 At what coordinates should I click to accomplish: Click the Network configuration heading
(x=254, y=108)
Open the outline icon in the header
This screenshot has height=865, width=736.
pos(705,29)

+--

Line by line, write out the records above exactly.

 At what coordinates should I click to accomplish: Click the Network configuration heading
(x=254, y=108)
Open the outline icon in the header
This screenshot has height=865, width=736.
pos(705,29)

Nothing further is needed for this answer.